Score Matching for Gaussian Probability Paths

The conditional score matching loss is

$\begin{aligned} \mathcal{L}_{\text{CSM}}(\theta) &= \mathbb{E}_{t\sim\text{Unif}, z\sim p_{data}, x\sim p_t(\cdot|z)} [|| s_t^{\theta}(x) + \frac{x - \alpha_t z}{\beta_t^2} ||^2] \\ &= \mathbb{E}_{t\sim\text{Unif}, z\sim p_{data}, \epsilon \sim \mathcal{N}(0, I_d)} [|| s_t^{\theta}(\alpha_t z + \beta_t \epsilon) + \frac{\epsilon}{\beta_t} ||^2] \\ &= \mathbb{E}_{t\sim\text{Unif}, z\sim p_{data}, \epsilon \sim \mathcal{N}(0, I_d)} [\frac{1}{\beta_t^2} || \beta_t s_t^{\theta}(\alpha_t z + \beta_t \epsilon) + \epsilon ||^2] \end{aligned}$

Note that $s_t^{\theta}$ learns to predict the noise that was used to corrupt a data sample $z$. Therefore, the above training loss is also called denoising score matching.

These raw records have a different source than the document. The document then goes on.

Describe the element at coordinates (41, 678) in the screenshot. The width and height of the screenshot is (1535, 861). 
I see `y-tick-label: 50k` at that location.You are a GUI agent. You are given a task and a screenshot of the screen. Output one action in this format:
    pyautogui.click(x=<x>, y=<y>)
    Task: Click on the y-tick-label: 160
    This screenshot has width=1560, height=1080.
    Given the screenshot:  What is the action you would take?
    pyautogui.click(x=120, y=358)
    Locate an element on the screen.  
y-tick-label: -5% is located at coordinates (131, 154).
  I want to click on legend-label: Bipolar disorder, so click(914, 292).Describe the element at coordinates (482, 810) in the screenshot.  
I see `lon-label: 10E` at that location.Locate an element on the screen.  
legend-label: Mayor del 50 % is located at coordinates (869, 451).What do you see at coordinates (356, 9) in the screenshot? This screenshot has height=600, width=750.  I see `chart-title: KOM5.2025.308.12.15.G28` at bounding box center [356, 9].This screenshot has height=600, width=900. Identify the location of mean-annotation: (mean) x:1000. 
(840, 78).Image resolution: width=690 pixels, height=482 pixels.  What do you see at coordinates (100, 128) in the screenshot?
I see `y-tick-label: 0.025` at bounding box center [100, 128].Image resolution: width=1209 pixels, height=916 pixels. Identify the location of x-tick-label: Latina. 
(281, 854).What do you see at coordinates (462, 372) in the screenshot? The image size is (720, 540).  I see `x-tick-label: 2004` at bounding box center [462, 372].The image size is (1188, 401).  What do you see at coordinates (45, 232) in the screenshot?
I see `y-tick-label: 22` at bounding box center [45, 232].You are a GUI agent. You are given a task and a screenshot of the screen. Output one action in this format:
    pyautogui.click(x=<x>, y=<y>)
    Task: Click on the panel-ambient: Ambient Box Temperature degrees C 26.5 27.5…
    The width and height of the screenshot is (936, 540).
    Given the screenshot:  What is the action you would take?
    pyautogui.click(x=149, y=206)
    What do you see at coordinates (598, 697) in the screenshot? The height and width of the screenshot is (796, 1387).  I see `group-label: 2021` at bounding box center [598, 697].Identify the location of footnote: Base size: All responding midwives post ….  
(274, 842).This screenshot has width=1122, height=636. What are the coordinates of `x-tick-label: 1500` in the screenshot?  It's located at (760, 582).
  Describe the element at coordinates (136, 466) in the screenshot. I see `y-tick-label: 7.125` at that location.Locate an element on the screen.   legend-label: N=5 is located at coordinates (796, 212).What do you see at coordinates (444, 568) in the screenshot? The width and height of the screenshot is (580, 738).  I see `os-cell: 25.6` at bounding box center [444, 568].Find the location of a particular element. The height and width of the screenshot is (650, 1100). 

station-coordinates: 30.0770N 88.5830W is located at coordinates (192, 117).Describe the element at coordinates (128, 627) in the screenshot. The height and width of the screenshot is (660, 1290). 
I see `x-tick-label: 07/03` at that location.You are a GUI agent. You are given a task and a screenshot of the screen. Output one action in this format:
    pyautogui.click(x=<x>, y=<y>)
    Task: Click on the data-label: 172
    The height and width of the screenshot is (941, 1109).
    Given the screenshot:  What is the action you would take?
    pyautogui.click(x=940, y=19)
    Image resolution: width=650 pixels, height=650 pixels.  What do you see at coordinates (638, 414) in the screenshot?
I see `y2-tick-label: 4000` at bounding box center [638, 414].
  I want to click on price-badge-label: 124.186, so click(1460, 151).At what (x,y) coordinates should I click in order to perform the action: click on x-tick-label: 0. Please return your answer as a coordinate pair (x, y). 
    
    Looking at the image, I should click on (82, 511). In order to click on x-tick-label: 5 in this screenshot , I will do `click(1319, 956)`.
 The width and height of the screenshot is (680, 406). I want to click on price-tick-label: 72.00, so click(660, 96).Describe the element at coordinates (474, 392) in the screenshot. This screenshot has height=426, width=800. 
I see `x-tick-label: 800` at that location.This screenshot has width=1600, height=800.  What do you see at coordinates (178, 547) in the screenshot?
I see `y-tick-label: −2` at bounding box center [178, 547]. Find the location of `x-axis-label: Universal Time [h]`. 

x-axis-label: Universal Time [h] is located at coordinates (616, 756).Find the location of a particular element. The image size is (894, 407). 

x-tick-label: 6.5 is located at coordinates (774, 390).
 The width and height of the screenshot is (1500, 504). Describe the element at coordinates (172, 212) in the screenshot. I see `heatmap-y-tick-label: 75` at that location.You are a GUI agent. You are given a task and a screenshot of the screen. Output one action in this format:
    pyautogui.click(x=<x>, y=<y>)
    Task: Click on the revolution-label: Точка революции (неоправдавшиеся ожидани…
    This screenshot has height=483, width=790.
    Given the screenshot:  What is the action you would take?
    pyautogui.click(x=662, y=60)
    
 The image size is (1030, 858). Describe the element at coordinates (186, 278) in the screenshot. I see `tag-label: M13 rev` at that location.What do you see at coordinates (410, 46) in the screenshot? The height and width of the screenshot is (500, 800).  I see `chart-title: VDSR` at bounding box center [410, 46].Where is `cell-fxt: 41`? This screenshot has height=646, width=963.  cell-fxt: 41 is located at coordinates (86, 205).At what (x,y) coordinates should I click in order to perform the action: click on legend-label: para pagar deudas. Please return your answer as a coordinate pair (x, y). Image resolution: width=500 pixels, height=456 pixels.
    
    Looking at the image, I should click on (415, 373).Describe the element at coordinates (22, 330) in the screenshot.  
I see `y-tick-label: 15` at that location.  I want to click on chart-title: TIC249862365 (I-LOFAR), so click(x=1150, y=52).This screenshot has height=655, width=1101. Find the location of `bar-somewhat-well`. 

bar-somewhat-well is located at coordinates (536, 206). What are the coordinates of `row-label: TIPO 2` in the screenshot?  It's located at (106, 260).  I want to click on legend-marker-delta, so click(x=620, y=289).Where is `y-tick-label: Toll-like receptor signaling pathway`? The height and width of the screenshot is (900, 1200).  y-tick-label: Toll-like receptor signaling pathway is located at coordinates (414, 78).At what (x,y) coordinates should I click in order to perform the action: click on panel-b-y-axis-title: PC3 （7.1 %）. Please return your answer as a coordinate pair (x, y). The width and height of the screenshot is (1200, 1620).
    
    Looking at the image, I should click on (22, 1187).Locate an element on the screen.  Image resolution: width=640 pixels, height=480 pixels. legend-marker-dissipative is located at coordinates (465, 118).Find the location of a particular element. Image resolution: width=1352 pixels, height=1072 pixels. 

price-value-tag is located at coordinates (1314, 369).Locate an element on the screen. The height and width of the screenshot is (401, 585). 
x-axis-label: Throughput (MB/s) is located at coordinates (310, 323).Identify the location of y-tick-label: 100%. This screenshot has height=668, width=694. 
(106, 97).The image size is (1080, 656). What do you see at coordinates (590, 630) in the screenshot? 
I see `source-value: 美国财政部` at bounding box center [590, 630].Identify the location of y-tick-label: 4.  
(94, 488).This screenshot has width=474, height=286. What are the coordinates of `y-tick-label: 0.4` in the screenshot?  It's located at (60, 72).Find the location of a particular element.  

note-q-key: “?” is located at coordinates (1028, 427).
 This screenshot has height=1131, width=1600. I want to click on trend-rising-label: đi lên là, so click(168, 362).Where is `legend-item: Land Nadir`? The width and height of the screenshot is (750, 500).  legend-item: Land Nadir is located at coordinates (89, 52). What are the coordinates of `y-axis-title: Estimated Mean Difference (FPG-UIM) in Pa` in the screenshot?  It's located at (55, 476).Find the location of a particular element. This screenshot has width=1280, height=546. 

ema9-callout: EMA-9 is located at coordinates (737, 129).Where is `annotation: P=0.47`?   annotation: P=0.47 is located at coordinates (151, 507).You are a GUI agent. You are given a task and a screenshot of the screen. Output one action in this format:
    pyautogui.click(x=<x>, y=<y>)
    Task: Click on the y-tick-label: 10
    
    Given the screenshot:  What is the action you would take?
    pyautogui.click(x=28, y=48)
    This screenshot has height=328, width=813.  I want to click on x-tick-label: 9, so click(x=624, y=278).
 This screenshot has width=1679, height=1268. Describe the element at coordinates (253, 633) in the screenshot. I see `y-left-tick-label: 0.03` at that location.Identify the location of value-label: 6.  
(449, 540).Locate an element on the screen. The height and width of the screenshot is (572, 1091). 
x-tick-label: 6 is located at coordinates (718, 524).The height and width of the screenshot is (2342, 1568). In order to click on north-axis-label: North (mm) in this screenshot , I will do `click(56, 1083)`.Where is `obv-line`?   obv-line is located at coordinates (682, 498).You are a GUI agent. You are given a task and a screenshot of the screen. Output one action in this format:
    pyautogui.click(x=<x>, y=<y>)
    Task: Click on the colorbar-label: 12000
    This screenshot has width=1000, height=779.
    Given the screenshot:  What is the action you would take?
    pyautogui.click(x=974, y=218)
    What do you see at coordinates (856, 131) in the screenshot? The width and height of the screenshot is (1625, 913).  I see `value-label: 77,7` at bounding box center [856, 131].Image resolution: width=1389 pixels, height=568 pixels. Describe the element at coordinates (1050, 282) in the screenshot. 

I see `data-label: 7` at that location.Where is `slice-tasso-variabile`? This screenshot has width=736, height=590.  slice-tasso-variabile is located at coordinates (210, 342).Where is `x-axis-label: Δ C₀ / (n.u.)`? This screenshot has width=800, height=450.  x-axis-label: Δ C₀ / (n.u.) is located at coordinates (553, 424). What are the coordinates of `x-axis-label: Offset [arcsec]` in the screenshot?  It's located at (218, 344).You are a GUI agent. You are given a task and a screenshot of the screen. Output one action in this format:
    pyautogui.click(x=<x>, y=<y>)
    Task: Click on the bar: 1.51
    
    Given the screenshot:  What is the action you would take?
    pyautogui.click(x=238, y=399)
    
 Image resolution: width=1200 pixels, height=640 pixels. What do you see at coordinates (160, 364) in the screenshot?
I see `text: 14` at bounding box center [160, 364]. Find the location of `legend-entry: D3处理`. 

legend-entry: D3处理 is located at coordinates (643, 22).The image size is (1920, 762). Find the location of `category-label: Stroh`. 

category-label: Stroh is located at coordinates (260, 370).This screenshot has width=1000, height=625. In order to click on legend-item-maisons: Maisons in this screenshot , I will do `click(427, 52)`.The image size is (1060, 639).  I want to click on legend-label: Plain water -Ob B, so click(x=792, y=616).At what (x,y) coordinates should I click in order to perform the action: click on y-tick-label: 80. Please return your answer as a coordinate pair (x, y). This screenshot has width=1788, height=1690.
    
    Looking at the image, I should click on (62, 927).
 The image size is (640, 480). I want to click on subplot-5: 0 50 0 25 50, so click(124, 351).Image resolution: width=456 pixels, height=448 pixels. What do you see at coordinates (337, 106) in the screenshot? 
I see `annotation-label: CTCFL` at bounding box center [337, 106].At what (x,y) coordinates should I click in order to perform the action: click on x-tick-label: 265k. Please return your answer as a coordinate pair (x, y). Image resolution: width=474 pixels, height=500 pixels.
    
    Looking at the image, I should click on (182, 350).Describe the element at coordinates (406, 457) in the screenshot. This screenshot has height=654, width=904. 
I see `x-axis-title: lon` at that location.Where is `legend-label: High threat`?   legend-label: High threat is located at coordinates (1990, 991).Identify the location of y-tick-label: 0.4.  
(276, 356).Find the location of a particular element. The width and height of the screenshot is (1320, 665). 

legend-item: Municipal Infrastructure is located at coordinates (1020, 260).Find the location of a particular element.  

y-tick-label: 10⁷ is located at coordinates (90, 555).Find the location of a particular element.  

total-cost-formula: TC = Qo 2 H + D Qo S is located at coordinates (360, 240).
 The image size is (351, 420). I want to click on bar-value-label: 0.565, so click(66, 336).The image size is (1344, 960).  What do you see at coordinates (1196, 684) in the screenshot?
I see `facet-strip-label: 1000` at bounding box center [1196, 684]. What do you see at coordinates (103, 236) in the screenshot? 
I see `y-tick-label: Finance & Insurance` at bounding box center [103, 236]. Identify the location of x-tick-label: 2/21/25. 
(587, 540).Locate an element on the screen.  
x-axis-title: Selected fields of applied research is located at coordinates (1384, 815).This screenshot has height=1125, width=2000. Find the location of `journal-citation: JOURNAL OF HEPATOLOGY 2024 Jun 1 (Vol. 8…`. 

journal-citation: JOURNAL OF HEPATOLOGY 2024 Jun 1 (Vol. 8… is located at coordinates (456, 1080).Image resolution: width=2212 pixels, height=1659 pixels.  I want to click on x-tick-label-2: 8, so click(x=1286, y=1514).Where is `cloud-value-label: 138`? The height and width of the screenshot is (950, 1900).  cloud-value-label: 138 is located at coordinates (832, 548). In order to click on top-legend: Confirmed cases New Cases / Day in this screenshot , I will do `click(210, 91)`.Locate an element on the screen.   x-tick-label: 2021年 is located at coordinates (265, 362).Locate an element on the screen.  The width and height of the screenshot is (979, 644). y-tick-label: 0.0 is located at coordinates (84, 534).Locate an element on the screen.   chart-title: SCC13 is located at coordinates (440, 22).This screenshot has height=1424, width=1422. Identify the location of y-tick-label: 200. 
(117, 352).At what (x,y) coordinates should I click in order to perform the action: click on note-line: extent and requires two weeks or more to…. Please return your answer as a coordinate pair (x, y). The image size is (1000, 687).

It was soon realized that the above loss is numerically unstable for $\beta_t \approx 0$ close to zero (i.e. denoising score matching only works if you add a sufficient amount of noise).

In Denosing Diffusion Probabilitic Models (DDPM), it was proposed to drop the constant $\frac{1}{\beta_t^2}$ in the loss, and reparameterize $s_t^{\theta}$ into a noise predictor network $\epsilon_t^{\theta}$ via:

$$ -\beta_t s_t^{\theta}(x) = \epsilon_t^{\theta}(x) $$

thus,

$$ \mathcal{L}_{\text{DDPM}}(\theta) = \mathbb{E}_{t\sim\text{Unif}, z\sim p_{data}, \epsilon \sim \mathcal{N}(0, I_d)} [|| \epsilon_t^{\theta}(\alpha_t z + \beta_t \epsilon) - \epsilon ||^2] $$